The first two months of the NBA season rarely deliver two runaway winners this clear, but Nikola Jokic and Cade Cunningham stand alone. The league’s October/November Players of the Month weren’t just great… they authored two of the strongest openings in modern NBA history.

Nikola Jokic: The NEW Triple Double King Of The Month
For Denver, Jokic was unstoppable. He led the Nuggets to a 14–5 start, all while averaging a near-effortless 28.9 points, 12.4 rebounds, and 10.9 assists, numbers that would make even Oscar Robertson blush.
He began the season with four straight triple-doubles, tying Robertson’s record and extending a theme from his career: steady dominance, delivered at his own pace.
Jokić’s leadership was necessary. Denver battled inconsistency and injuries early, yet every night he was the stabilizer, a three-time MVP reminding the league he has no intention of giving up his seat at the top.

Cade Cunningham: The Star Detroit Has Waited For This Month
The Detroit Pistons’ start shocked the league: 16–4, the best record in the East.
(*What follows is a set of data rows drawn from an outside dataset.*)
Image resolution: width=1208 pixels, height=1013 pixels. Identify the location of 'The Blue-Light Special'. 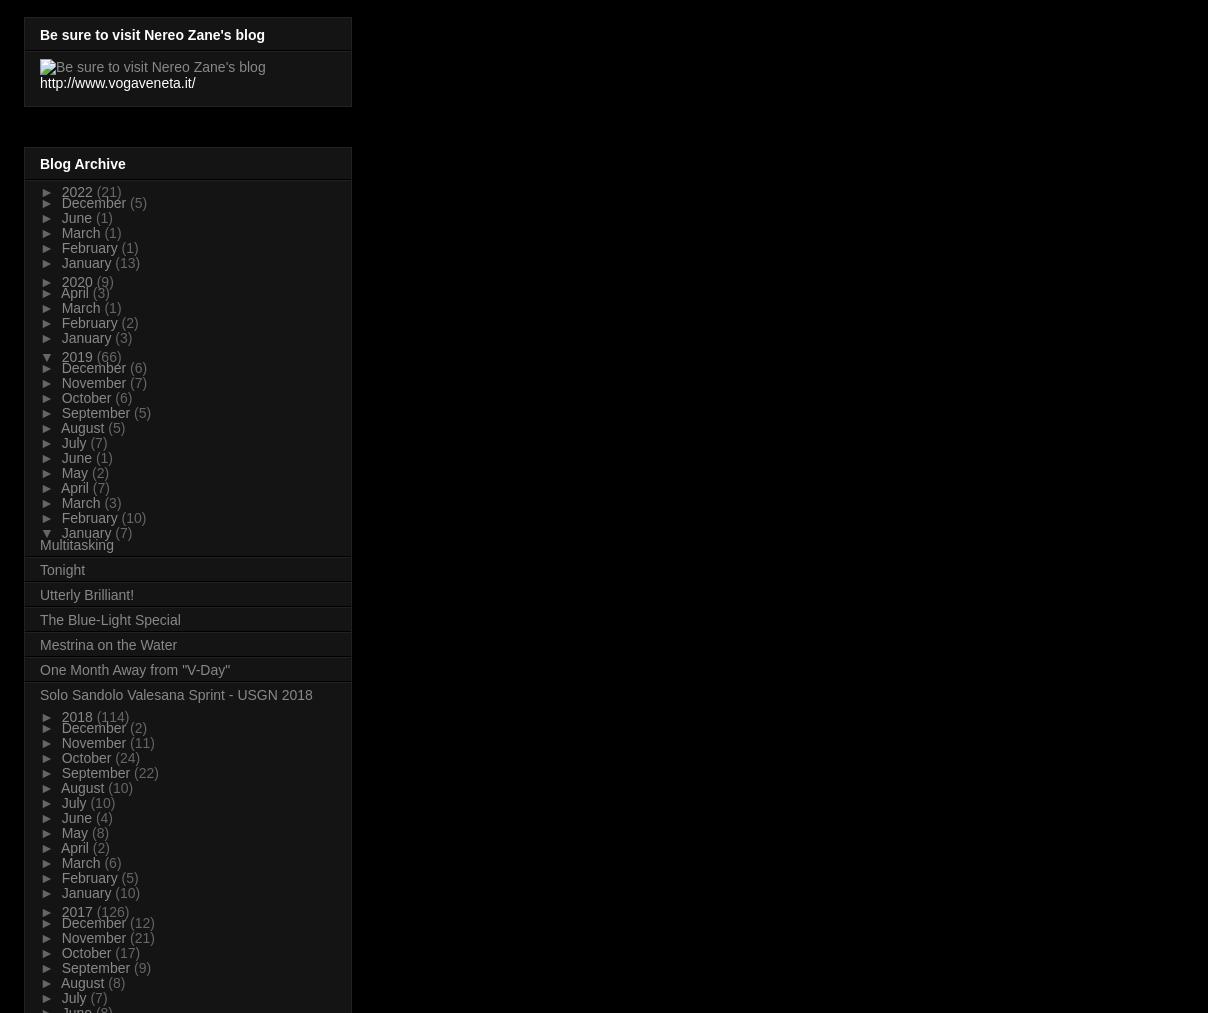
(109, 618).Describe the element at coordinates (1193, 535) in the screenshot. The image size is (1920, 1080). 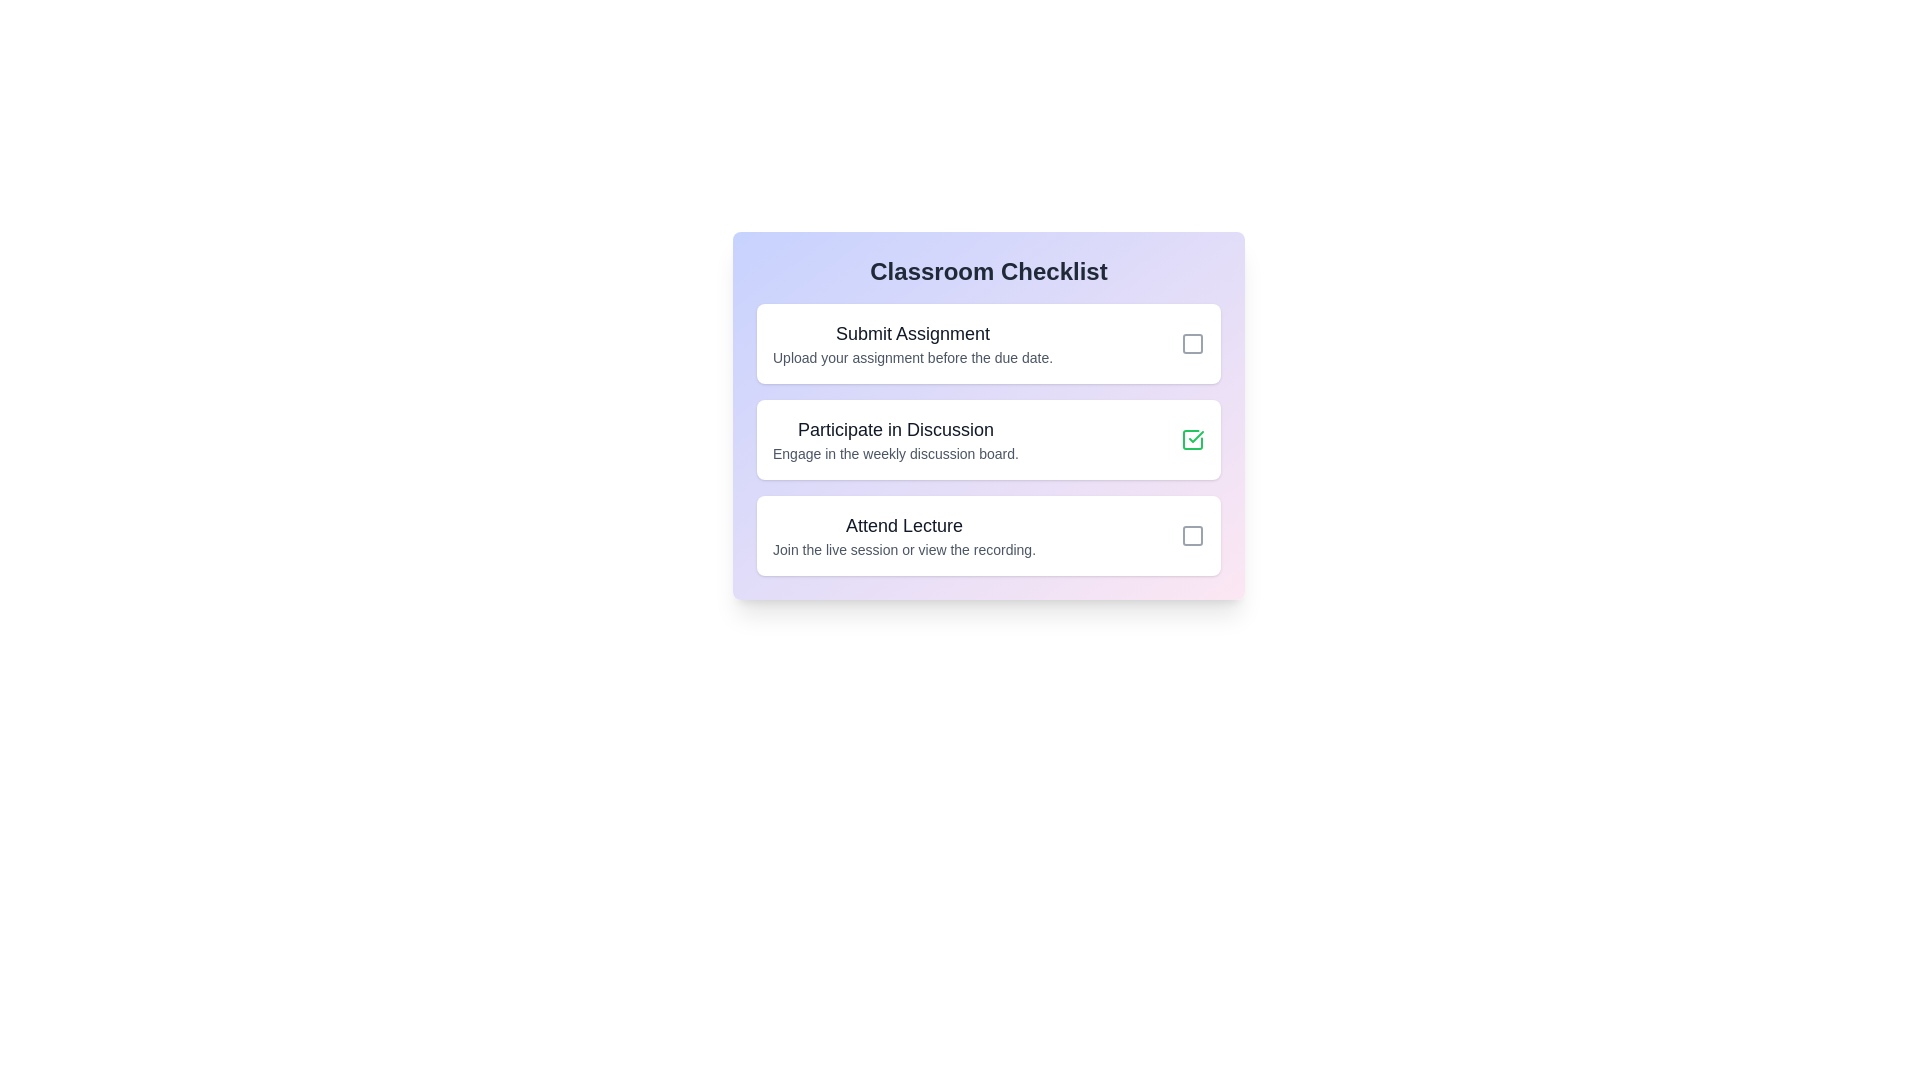
I see `the checkbox located at the far-right end of the 'Attend Lecture' item card to mark the associated checklist item as completed` at that location.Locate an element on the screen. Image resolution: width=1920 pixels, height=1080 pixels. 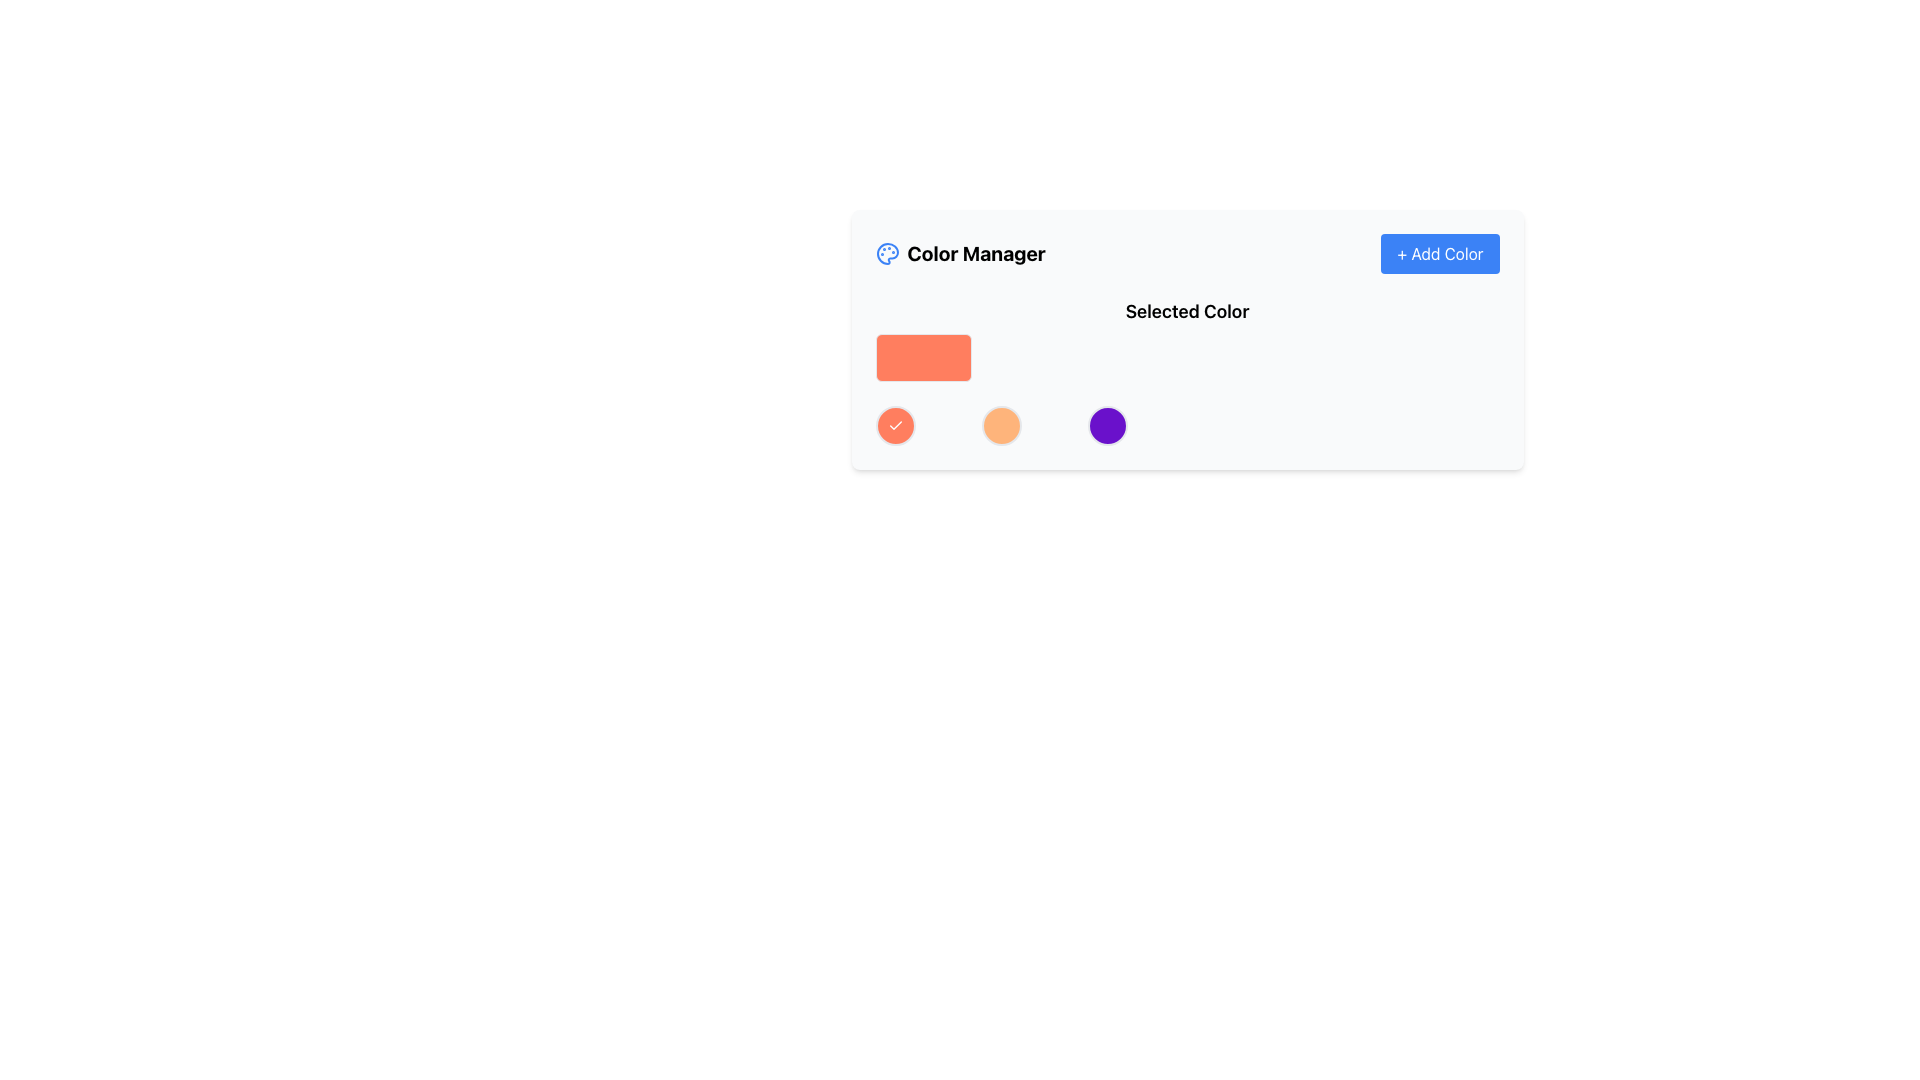
the color manager icon located to the left of the 'Color Manager' text is located at coordinates (886, 253).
And at the center of that rise was Cade Cunningham playing the best basketball of his life.
He averaged 28.8 points, 9.4 assists, and 6.4 rebounds while controlling games with poise, pace, and superstar-level maturity. His career-high 46 points in an OT win vs. Washington became the official moment the NBA realized Detroit is real, and so is Cade.
Detroit’s offense runs entirely through him, and despite being only 24, he’s already the team’s emotional anchor, lead scorer, and late-game engine.

What These Awards Mean
For Denver:
Jokic remains the most dependable player in world basketball. This version of him, aggressive, efficient, and in complete control, could push him toward a fourth MVP.
For Detroit:
The rebuilding years are over. The Pistons finally have an elite guard capable of lifting a franchise, and Cade’s playmaking and decision-making are turning promise into results.
Bottom Line
Two stars. Two leaders. Two teams trending upward. And two months of basketball that stretched the league’s expectations for what early-season dominance can look like.